L’unification du PDCI et du RDR dans le RHDP doit être envisagée comme Rassemblement autour de l’idée démocratique de la nation comme unité de la diversité des cultures dans la citoyenneté. Le nationalisme, dont le RHDP doit se revendiquer, est un nationalisme libéral qui doit aujourd’hui se décliner comme patriotisme constitutionnel et non pas comme nationalisme communautaire. En ces formes ethnicistes, régionalistes ou confessionnelles, le nationalisme communautaire répond à des intérêts particuliers partisans en contradiction avec l’intérêt général et contrevient de ce fait au projet fondateur du PDCI-RDA originel.

Il est donc question de sauvegarder la permanence du RHDP comme héritier d’un projet démocratique d’émancipation nationale à visée universaliste. Il est question, pour les membres du RHDP, de se réapproprier et d’assumer dans le présent l’héritage idéologique, programmatique et sociétal du PDCI-RDA inspiré par le RDA. Cette vocation oblige le PDCI et le RDR à travailler à l’intégration citoyenne des cultures et de la modernisation. Elle les enjoint de se réunir dans l’idée directrice du PDCI-RDA originel afin d’imaginer, une combinaison inédite de la culture et de la nouvelle rationalité économique. L’élaboration commune de ce projet sociétal dans le RHDP constitue  l’impératif politique historique de la démocratie ivoirienne.
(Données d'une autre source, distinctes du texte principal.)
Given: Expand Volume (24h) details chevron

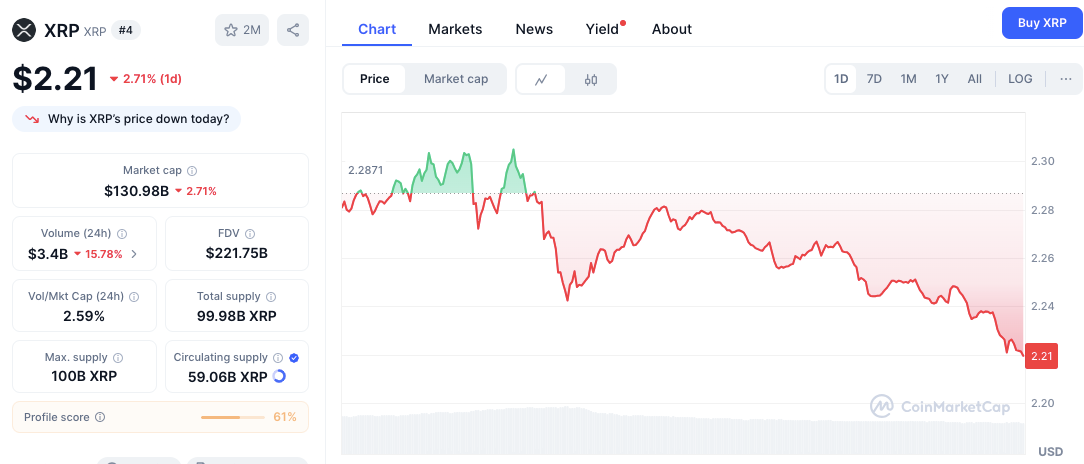Looking at the screenshot, I should (x=134, y=254).
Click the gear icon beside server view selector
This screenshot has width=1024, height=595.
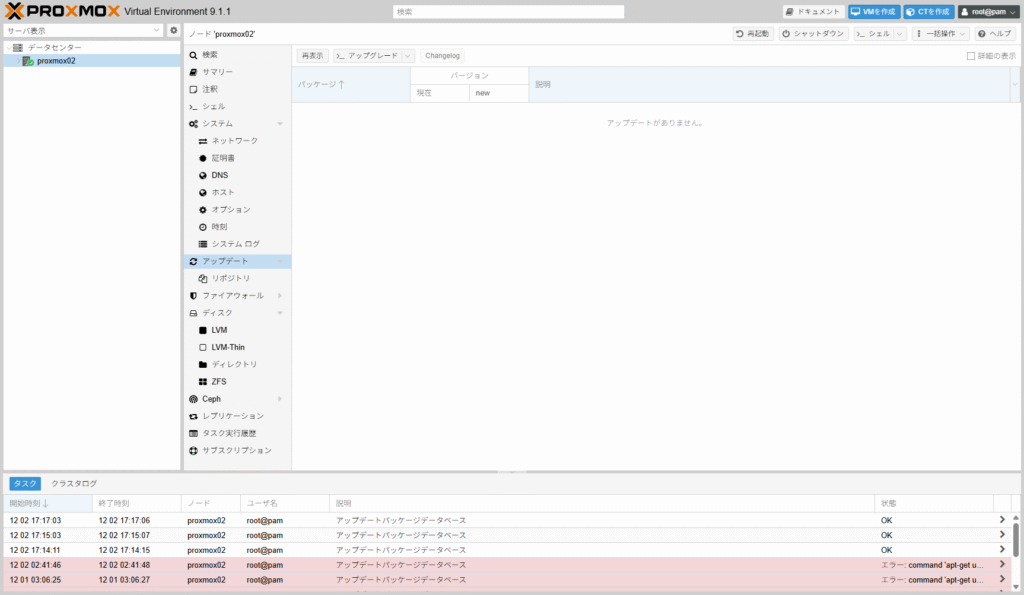tap(173, 31)
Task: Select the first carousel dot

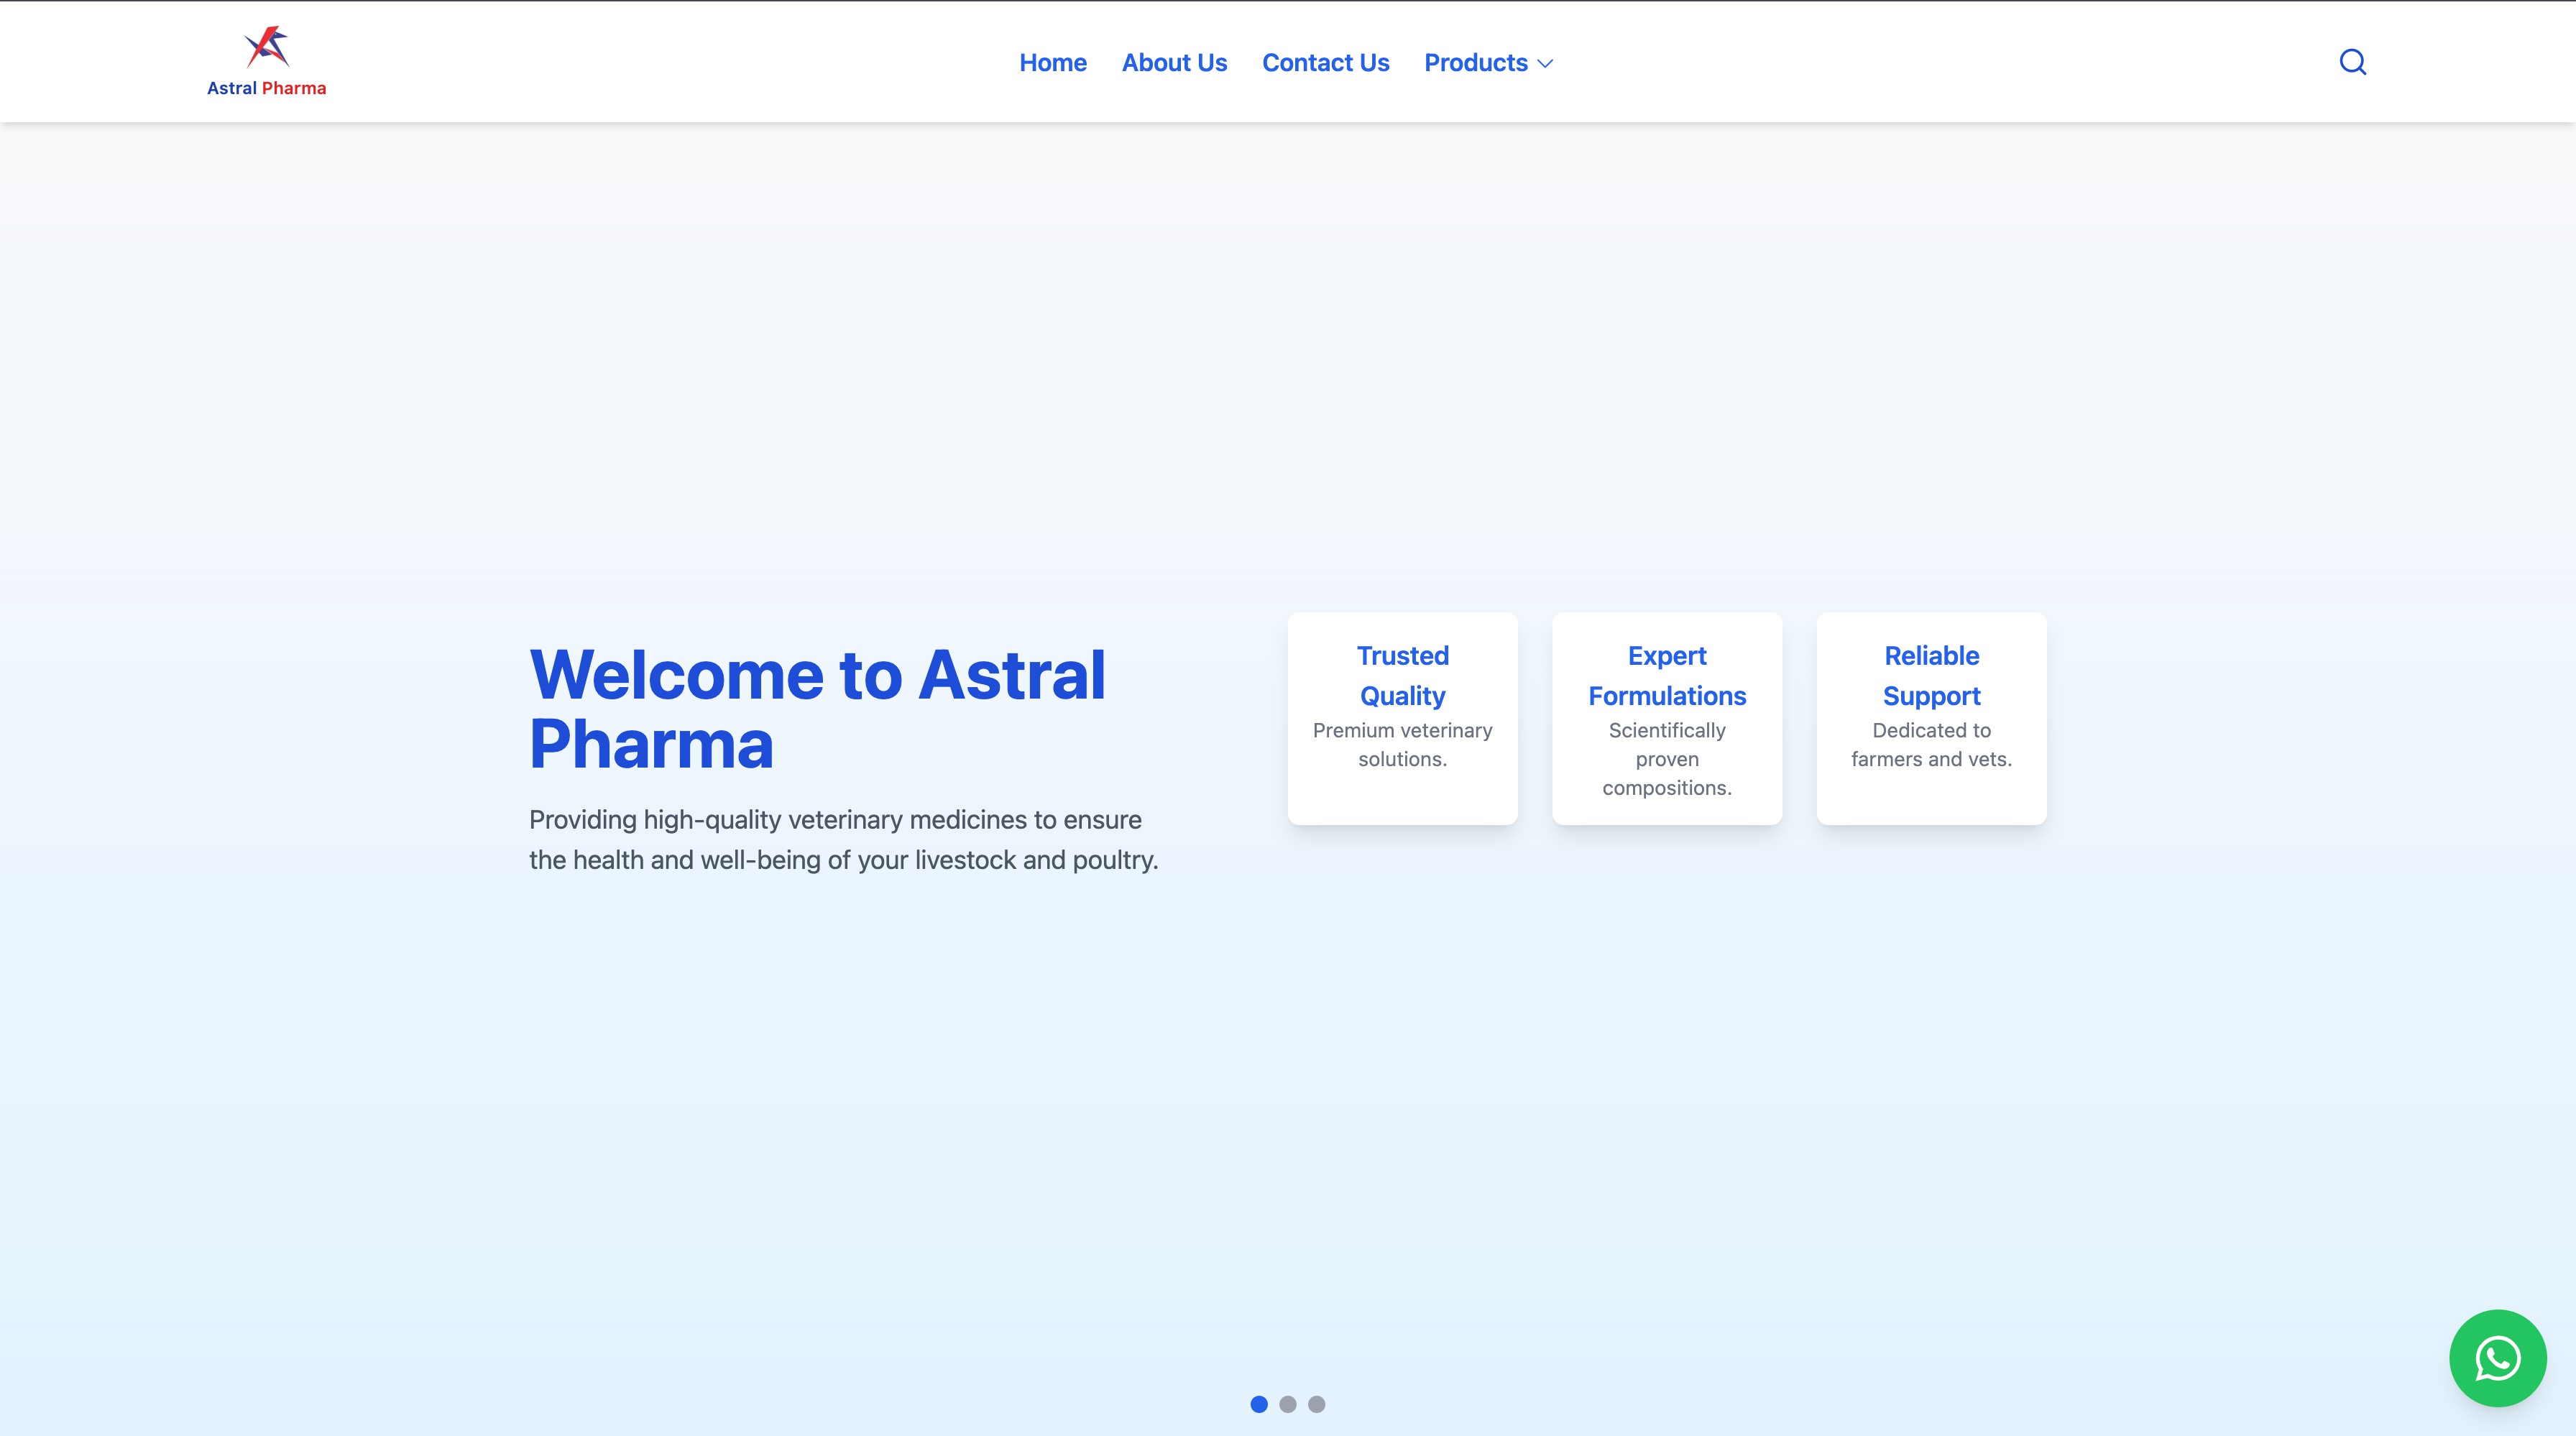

La tâche spécifique  de la démocratie est, comme le souligne Alain Touraine, « de combiner la rationalité économique, qui est à la fois présente et prisonnière dans l’économie globalisée et l’identité culturelle, qui risque de son côté d’être emprisonnée par les nationalismes culturels ». Le PDCI et le RDR sont pour cela  appelés à jouer, dans la responsabilité politique, leur partition commune dans le devoir démocratique de réconcilier, en Côte d’Ivoire, l’identité culturelle avec des principes universels, de la combiner avec la rationalité économique. Le programme politique adapté aux temps nouveaux qui permettra l’émancipation collective des Ivoiriens dépendra de cette capacité à promouvoir une synergie entre particularismes culturels et principes universels.